Sans compter un obstacle supplémentaire, à savoir les professionnel·le·s qui appliquent parfois les lois et les politiques sur le respect de la confidentialité de façon trop stricte ou même incorrecte. De peur que le lien de confiance créé avec la personne concernée se brise ou par crainte d’une poursuite, ne divulguer aucune information à l’entourage, en s’appuyant sur leur obligation au secret professionnel peut devenir un choix privilégié. Cela a malheureusement pour effet de nuire aux collaborations avec les familles. Alors qu’elles-mêmes fournissent des informations essentielles aux équipes traitantes, la réciprocité n’est pas toujours présente. L’information en lien avec le diagnostic et l’évolution de l’état de santé de la personne atteinte, ainsi que des conseils, leur manque pour améliorer leurs interactions avec elle.

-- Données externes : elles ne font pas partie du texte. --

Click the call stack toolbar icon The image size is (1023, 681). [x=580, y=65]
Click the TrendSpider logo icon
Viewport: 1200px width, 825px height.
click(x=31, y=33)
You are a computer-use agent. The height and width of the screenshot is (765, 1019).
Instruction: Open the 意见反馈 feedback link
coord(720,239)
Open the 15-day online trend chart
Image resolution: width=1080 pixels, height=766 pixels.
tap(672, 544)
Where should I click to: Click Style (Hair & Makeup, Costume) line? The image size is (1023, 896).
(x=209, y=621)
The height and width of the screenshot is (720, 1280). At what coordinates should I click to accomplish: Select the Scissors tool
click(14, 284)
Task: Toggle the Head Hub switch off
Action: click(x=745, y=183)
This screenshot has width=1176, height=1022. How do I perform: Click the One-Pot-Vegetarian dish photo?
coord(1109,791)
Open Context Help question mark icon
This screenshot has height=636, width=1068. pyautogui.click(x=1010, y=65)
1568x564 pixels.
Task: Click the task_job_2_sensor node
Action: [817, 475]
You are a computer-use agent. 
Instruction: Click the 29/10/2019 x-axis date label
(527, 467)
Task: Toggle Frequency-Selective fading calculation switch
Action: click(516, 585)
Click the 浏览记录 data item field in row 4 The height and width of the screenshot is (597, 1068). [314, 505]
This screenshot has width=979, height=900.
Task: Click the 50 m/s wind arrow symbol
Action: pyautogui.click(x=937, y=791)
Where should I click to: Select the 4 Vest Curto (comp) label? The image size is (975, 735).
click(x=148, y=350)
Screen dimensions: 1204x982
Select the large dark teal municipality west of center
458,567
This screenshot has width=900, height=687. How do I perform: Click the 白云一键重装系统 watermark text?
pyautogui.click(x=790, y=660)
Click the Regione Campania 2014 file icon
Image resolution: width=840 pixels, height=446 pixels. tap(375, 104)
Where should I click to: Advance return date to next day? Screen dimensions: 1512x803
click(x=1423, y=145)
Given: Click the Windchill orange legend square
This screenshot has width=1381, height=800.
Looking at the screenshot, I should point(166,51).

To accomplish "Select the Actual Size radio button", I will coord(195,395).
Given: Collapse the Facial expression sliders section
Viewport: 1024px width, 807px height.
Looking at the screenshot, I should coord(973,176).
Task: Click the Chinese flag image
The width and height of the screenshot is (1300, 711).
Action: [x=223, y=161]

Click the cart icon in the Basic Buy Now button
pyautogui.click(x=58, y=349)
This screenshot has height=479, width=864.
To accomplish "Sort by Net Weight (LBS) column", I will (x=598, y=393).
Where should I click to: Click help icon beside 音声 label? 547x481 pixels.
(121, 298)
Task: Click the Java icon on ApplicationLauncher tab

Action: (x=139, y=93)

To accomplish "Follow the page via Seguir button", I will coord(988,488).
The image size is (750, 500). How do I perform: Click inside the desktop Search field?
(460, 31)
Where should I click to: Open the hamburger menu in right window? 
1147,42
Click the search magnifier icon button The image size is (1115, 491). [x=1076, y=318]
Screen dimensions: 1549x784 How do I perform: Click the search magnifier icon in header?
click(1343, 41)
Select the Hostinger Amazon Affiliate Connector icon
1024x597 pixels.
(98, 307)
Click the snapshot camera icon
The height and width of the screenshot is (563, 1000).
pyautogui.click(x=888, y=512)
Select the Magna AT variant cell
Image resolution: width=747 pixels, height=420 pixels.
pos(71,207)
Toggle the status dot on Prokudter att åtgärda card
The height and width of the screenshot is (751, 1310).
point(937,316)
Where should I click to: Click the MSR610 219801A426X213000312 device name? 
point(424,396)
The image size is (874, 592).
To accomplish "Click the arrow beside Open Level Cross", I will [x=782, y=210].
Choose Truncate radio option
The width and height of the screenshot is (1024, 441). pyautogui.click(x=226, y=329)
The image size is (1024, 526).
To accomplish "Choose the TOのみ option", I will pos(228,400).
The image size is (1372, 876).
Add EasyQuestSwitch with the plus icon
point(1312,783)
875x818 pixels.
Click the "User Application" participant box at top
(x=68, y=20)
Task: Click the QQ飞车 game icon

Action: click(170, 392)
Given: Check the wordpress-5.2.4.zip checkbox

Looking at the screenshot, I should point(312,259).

Adapter, accompagner, connecter
Bien que les façons de faire aient évoluées, du travail est encore nécessaire pour engager les familles davantage. Il importe de trouver des moyens pour que les approches familiales soient implantées dans les programmes pour premiers épisodes psychotiques de façon plus répandue. Les auteur·e·s suggèrent d’ailleurs d’explorer l’idée d’un « plan d’implication des familles ».
Dans un esprit de continuité et de complémentarité, établir des liens avec les organismes communautaires qui ont pour mandat de soutenir les familles semble essentiel. Malgré le peu de recherches existantes sur l’efficacité des approches éducatives, le soutien apporté par une personne ayant partagé le même vécu est de plus en plus reconnu. Ce type de support offert par « pairs aidants famille » (PAF) aide à diminuer le sentiment d’impuissance et l’anxiété ressentis par les familles. Pour l’équipe de recherche, le recours aux PAF représente un moyen concret de favoriser le développement des pratiques familiales.
Heureusement, plusieurs ressources extérieures aux programmes d’intervention pour premiers épisodes psychotiques sont offertes aux familles. Le Réseau Avant de Craquer en est un bon exemple. En plus de proposer des capsules vidéo, des pages d’informations et une ligne d’écoute, le site donne accès au répertoire des organismes, par région, qui ont pour mission de soutenir les familles dont l’un des proches souffre d’un trouble en santé mentale.